Studio album by The Queers
- Released: October 6, 1998
- Genre: Punk rock, Pop punk
- Label: Hopeless HR-636
- Producer: Mass Giorgini & Joe Queer

The Queers chronology
| Don't Back Down (1996) | Punk Rock Confidential (1998) | Later Days And Better Lays (1999) |

= Punk Rock Confidential (album) =

Punk Rock Confidential is the sixth full-length album by pop punk band The Queers and their first album released on Hopeless Records.

Professional ratings
Review scores
| Source | Rating |
| Allmusic | link |

== Background and recording ==
After the 1996 album Don't Back Down, The Queers went through changes, including founding member Joe King getting clean from drugs and alcohol, drummer Hugh O'Neill leaving due to health issues and bassist B-Face moving over to the Groovie Ghoulies.

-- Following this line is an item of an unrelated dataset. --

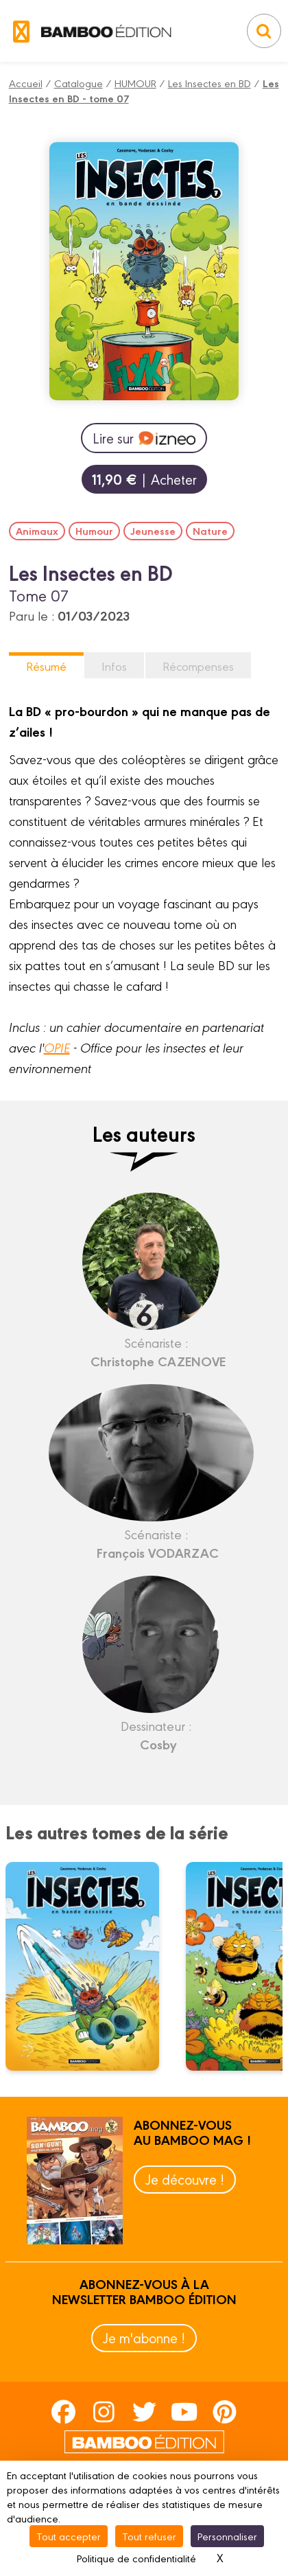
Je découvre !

The lineup change also caused their longtime label Lookout! Records to drop them. With new members Geoff Useless and Rick Respectable, the band released Everything's O.K. EP which became their first release on Hopeless Records. The band followed that up by recording Punk Rock Confidential in Big Sound Studios, in Westbrook, ME and Sonic Iguana in Lafayette, IN. The liner notes for the album list the band as Joe Queer on guitar and vocals, Jon Cougar Concentration Camp members Dangerous Dave and Chris Cougar Concentration Camp (aka Chris Field) on guitars and bass respectively and Steve Stress on drums. Additionally, it expresses gratitude in particular to bass guitarist Jeff Useless.

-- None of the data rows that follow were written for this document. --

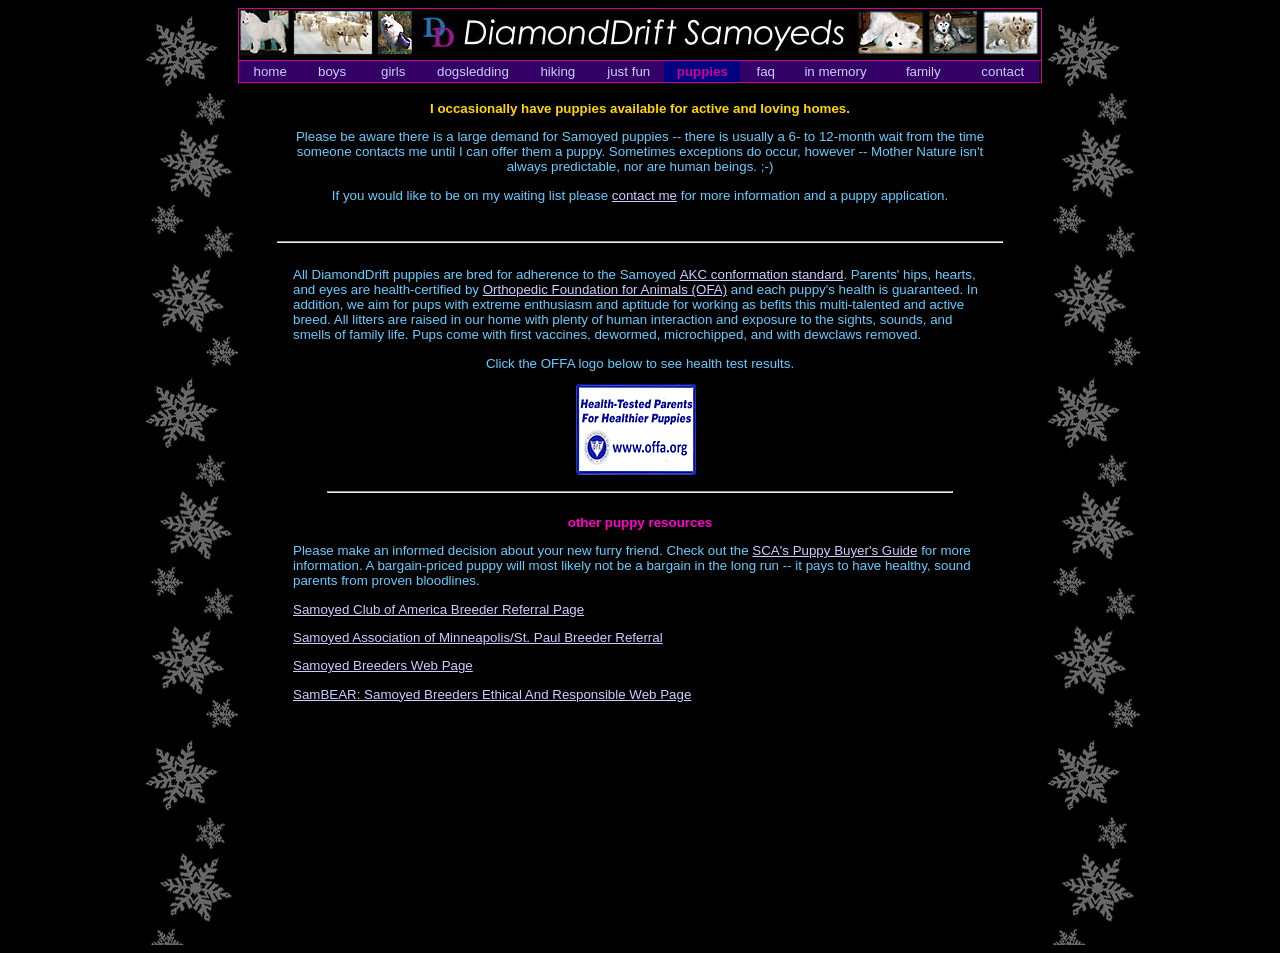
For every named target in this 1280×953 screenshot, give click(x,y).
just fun (628, 71)
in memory (835, 71)
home (269, 71)
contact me (644, 195)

== Punk Rock Confidential Revisited ==
Due to issues with royalties, the band decided to re-record the album as they didn't have the rights to re-issue it So in 2018, Punk Rock Confidential Revisited was released on vinyl by Asian Man Records and CD by Rad Girlfriend Records.

==Track listing==
1. "Tamara Is a Punk" – 2:03
2. "Everything's Okay" – 2:12
3. "I Didn't Puke" (Scott “Tulu” Gildersleeve) – 1:05
4. "Mrs. Brown, You've Got an Ugly Daughter" (Song Title inspired by Herman's Hermits) – 2:48
5. "The Sun Always Shines Around You" – 3:05
6. "Rancid Motherfucker" – 1:51
7. "Punk Rock Confidential" – 1:45
8. "Today I Fell in Love" – 3:11
9. "Pretty Flamingo" (Manfred Mann) – 2:10
10. "Motherfucker" – 1:55
11. "Like a Parasite" (Ben “Weasel” Foster & Joe “Queer” King) – 2:52
12. "Idiot Savant" – 2:39
13. "I Enjoy Being a Boy" (The Banana Splits) – 3:30
14. "Don't Mess It Up" – 3:28
15. "Sayonara Sucker" – 3:40
16. "Punk Rock Confidential Revisited (hidden track)" - 0:53

==Album cover==

The cover is a colorized production photo from the film "Santo el Enmascarado de Plata vs. La invasión de los marcianos (El Santo vs. The Martian Invasion)." This was a vehicle for Mexican professional wrestler 'El Santo'.

==Personnel==
- Joe Queer – Guitar, Lead Vocals
- Dangerous Dave – Guitar, Vocals
- Geoff Useless – Bass
- Chris Fields – Drums
NOTE – Due to a royalty issue, Hopeless Records lists Chris Fields on Bass and Steve Stress on Drums even though they never actually saw any sort of royalty.